Collected data entries
- - - -

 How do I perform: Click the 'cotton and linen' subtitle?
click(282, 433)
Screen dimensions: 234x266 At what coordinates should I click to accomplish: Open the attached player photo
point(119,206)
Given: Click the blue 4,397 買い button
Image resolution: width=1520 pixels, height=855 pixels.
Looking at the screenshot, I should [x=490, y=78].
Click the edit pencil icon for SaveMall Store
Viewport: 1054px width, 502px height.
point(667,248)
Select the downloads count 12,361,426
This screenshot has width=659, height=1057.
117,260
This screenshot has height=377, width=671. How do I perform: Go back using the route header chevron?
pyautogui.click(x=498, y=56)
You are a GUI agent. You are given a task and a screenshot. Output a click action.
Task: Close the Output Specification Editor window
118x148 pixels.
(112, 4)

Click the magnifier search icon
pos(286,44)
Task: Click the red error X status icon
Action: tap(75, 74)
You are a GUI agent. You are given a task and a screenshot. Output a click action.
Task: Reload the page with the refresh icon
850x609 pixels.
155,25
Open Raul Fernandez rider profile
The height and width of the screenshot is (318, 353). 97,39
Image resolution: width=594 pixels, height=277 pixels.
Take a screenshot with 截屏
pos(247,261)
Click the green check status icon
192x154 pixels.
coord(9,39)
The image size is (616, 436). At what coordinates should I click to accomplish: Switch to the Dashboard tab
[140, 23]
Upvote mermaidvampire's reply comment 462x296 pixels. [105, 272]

- - - -

▶ **Try it**:
Set down all of the data above again, exactly.

▶ **Task output**:
 How do I perform: Click the 'cotton and linen' subtitle?
click(282, 433)
Screen dimensions: 234x266 At what coordinates should I click to accomplish: Open the attached player photo
point(119,206)
Given: Click the blue 4,397 買い button
Image resolution: width=1520 pixels, height=855 pixels.
Looking at the screenshot, I should [x=490, y=78].
Click the edit pencil icon for SaveMall Store
Viewport: 1054px width, 502px height.
point(667,248)
Select the downloads count 12,361,426
This screenshot has width=659, height=1057.
117,260
This screenshot has height=377, width=671. How do I perform: Go back using the route header chevron?
pyautogui.click(x=498, y=56)
You are a GUI agent. You are given a task and a screenshot. Output a click action.
Task: Close the Output Specification Editor window
118x148 pixels.
(112, 4)

Click the magnifier search icon
pos(286,44)
Task: Click the red error X status icon
Action: tap(75, 74)
You are a GUI agent. You are given a task and a screenshot. Output a click action.
Task: Reload the page with the refresh icon
850x609 pixels.
155,25
Open Raul Fernandez rider profile
The height and width of the screenshot is (318, 353). 97,39
Image resolution: width=594 pixels, height=277 pixels.
Take a screenshot with 截屏
pos(247,261)
Click the green check status icon
192x154 pixels.
coord(9,39)
The image size is (616, 436). At what coordinates should I click to accomplish: Switch to the Dashboard tab
[140, 23]
Upvote mermaidvampire's reply comment 462x296 pixels. [105, 272]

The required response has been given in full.